22/02/2016 15:07:49 UTC
Ren - The Ed said :-
Bob - Is that so? I thought even with an FI engine the computer would need to pump more fuel in for a cold start? Even so, yes the FI is squirting juice in with quite some force as opposed to a carb which might lob some in if the engine can be arsed sucking hard enough.

As for the butterfly style choke - I can't say I've noticed. My Benly had a butterfly and that started just fine. It's certainly easier to understand as a novice. At first the plunger style looks like dark magic but like Ian says if you spend the time to work it out it actually opens a small "mini carb" through the side of the regular carb body.

As for the mirror extenders Ian I have to thank Stephen Latchford for mine. You might recognise that name from some of the restoration projects on here. It makes me sick you folks that turn out nice, well made and well thought out bits of metal, not like my own bodges. Pffft! And that SLR 650 is far too clean.

◆ **RECORDED INFORMATION**:
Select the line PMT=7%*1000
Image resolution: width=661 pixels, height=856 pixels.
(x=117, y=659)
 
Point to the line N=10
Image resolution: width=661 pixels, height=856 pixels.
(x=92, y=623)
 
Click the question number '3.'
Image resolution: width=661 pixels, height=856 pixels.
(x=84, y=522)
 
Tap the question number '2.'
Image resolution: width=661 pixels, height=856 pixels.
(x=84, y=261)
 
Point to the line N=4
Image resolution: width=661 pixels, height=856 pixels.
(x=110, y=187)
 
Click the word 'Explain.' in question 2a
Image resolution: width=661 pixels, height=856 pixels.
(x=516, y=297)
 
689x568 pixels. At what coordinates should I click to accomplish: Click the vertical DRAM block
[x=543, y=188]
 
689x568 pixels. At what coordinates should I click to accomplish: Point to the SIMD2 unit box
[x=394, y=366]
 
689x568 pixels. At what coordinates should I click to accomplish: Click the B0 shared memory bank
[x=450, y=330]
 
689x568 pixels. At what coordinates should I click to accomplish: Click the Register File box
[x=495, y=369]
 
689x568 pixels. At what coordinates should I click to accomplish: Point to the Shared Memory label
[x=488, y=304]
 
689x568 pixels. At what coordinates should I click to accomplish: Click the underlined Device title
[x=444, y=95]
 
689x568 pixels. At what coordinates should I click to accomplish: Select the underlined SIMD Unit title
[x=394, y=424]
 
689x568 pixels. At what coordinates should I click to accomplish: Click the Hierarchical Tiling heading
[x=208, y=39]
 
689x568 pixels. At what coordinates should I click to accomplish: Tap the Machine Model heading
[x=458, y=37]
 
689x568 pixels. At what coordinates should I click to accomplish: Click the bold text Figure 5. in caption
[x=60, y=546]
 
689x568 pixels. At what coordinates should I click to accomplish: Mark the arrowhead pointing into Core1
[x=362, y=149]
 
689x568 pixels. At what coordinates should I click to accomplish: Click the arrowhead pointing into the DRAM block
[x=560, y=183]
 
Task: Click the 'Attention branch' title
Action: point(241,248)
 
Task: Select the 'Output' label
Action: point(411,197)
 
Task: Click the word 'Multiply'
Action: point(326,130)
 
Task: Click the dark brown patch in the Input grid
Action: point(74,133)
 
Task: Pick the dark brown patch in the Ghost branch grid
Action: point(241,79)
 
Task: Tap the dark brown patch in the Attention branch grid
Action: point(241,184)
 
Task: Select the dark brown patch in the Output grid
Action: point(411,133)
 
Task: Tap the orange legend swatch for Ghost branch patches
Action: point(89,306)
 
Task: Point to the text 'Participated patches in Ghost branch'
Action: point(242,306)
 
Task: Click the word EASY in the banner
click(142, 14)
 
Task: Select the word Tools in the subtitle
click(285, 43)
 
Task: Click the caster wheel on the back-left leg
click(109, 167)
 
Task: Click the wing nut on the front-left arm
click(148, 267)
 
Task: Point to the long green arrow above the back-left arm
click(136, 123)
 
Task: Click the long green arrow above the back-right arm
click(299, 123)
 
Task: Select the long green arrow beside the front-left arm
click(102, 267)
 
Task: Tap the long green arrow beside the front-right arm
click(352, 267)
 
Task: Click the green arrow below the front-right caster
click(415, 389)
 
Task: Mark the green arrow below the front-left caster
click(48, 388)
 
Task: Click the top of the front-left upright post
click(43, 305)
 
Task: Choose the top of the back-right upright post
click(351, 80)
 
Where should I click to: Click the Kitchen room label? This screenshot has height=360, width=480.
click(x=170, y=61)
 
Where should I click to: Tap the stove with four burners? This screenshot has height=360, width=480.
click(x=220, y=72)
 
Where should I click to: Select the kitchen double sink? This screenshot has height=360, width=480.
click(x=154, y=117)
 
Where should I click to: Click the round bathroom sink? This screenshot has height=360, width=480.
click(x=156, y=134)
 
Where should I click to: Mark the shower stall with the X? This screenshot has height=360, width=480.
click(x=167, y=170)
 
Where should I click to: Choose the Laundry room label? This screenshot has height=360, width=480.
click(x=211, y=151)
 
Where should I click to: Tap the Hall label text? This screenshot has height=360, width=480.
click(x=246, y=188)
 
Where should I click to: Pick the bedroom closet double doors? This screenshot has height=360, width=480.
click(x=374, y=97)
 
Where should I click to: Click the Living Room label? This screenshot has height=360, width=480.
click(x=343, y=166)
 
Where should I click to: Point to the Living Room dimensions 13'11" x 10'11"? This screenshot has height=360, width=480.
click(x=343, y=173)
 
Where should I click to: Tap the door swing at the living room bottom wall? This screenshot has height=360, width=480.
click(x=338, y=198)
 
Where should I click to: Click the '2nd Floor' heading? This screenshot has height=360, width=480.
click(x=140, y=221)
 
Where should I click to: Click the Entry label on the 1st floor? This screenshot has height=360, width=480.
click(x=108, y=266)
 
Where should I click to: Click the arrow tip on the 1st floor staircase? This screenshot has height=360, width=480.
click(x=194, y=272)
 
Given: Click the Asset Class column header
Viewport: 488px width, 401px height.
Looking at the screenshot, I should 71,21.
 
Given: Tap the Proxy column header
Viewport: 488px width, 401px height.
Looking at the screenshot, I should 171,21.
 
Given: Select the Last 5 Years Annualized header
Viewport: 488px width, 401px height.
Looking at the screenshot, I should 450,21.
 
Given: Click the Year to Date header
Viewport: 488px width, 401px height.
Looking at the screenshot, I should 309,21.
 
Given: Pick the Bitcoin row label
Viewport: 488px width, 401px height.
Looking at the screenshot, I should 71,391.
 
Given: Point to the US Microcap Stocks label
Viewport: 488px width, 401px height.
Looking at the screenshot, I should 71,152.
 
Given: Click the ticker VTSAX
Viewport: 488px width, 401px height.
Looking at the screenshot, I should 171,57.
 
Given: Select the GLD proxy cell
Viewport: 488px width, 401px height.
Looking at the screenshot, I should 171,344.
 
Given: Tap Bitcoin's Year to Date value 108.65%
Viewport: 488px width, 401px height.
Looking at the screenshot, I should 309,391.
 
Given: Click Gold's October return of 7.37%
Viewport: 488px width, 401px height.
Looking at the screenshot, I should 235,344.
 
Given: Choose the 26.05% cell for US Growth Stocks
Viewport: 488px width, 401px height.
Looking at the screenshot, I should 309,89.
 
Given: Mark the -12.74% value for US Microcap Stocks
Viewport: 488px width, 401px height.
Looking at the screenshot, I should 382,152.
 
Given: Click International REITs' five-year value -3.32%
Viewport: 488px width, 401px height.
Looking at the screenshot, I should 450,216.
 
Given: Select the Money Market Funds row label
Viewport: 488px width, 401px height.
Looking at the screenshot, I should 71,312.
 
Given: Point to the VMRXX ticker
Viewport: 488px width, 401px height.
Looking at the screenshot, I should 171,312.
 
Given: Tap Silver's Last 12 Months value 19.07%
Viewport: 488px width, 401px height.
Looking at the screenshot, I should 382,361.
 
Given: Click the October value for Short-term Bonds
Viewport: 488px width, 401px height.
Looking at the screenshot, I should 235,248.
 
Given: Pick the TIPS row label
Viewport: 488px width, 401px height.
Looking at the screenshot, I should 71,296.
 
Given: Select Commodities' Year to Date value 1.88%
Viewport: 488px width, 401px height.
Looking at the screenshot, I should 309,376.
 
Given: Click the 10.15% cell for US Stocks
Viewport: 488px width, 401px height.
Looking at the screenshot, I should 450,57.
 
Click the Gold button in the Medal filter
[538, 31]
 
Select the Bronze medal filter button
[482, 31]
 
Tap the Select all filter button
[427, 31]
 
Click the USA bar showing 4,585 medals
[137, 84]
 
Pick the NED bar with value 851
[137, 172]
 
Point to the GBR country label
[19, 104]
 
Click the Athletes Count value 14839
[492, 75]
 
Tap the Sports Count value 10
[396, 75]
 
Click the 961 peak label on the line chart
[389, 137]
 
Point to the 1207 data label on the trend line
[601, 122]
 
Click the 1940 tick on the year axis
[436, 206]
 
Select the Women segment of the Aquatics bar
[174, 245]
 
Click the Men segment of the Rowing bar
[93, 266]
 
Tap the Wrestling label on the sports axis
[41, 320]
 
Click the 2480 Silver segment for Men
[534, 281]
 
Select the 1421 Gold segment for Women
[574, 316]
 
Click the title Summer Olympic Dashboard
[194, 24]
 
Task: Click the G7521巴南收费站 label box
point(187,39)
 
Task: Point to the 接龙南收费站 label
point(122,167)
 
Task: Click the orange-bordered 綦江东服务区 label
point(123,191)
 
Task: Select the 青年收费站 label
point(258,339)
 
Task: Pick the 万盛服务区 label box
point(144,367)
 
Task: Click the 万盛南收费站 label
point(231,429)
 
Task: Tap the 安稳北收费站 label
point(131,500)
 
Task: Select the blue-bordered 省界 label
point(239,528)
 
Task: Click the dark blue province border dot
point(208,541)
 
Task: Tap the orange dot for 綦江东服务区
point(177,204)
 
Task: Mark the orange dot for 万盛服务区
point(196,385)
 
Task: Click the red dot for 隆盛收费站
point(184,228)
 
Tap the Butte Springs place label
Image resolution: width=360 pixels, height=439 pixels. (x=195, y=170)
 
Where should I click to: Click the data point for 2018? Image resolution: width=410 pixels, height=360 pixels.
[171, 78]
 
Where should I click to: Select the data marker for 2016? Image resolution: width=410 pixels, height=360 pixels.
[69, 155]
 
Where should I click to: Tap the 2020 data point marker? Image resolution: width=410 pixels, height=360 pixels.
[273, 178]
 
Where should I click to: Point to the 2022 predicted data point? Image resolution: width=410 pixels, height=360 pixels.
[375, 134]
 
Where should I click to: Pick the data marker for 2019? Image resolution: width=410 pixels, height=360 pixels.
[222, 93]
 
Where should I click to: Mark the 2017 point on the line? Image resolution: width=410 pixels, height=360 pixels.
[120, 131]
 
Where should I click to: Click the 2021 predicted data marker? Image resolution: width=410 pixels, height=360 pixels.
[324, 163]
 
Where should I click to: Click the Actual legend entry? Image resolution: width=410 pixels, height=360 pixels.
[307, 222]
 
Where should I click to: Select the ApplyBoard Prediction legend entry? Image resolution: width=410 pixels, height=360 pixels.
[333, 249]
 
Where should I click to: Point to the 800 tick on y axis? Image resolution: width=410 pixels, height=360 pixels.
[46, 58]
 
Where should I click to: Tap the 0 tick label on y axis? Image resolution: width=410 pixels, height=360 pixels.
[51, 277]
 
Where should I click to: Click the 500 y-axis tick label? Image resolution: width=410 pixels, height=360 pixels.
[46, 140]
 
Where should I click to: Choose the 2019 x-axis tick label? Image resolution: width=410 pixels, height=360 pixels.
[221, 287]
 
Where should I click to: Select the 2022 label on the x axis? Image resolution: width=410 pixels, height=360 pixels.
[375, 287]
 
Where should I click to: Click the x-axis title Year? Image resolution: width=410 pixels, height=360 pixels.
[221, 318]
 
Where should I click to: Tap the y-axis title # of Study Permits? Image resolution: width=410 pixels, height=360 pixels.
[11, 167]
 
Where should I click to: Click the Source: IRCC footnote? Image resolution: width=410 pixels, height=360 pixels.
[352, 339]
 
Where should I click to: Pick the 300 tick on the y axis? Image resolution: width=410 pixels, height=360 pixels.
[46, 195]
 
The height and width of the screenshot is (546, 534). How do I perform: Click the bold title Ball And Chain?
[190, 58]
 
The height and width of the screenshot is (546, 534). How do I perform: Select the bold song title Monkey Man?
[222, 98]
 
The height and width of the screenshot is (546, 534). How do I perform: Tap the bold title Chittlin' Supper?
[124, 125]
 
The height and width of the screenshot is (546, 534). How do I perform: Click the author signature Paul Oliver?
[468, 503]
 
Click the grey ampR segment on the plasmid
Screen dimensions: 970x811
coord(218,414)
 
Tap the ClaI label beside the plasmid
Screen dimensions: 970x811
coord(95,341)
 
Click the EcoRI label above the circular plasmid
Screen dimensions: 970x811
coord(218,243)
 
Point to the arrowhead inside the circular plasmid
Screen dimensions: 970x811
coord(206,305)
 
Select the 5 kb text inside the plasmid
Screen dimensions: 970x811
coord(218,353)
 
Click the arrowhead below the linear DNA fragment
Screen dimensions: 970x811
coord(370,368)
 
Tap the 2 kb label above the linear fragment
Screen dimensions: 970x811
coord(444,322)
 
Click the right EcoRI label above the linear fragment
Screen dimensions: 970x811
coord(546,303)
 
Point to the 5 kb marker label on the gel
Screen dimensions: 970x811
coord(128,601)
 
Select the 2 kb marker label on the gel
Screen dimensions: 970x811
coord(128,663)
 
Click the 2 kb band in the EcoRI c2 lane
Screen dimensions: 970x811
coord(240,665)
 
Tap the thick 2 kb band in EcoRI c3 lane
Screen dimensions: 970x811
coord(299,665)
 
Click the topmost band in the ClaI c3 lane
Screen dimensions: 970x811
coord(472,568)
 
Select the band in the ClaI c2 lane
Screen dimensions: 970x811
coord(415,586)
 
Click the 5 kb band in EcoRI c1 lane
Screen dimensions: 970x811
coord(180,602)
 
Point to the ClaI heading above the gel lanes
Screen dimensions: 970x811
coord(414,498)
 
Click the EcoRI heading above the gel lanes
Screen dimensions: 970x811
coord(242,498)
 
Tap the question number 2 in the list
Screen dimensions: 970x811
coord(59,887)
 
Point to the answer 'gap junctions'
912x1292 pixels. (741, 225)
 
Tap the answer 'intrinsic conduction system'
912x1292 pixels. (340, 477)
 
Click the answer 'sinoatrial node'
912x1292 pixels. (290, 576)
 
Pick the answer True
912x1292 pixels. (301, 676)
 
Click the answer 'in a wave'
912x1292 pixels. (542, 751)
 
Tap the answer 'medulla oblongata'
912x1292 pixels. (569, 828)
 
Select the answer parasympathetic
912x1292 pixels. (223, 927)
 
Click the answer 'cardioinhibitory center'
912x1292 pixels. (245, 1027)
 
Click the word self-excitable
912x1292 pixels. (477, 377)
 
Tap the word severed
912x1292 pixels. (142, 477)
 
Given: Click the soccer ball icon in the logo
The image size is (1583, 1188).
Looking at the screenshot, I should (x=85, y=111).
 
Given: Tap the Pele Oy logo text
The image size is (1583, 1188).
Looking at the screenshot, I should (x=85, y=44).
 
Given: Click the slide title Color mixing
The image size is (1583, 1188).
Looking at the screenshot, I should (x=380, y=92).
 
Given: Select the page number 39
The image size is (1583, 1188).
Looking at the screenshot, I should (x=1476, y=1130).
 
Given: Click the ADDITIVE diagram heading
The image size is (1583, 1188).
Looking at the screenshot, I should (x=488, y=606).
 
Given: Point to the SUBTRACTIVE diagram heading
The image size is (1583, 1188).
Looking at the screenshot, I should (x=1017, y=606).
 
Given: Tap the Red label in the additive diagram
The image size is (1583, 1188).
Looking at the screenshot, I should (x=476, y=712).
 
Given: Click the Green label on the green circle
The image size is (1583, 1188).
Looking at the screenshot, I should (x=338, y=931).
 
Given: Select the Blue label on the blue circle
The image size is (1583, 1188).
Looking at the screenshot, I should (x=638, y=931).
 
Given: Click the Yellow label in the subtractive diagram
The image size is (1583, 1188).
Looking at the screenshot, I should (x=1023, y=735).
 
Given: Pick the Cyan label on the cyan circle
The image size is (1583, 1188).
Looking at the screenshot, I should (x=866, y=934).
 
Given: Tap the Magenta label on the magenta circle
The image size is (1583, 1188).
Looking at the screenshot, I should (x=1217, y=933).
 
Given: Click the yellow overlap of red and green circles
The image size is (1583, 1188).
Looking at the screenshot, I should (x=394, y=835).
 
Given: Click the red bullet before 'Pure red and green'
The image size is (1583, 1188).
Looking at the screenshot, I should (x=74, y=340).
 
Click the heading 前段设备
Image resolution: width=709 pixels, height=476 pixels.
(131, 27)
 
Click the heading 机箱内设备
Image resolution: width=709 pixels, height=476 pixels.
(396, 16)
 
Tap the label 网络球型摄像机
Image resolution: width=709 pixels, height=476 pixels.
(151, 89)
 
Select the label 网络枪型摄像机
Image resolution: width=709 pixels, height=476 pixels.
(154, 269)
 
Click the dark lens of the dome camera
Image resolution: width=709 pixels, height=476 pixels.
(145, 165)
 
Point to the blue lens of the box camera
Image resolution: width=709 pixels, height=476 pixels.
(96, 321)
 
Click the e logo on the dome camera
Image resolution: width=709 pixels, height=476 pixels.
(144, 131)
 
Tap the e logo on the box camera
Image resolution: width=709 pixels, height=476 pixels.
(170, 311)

◆ **TO DO**:
Answer these questions about the forum post on chokes and fuel injection.
1. What kind of choke did the poster's Benly have?
2. Whom does the poster thank for the mirror extenders?
3. Which motorcycle is called far too clean?

◆ **FULL RESPONSE**:
1. A butterfly choke.
2. Stephen Latchford.
3. The SLR 650.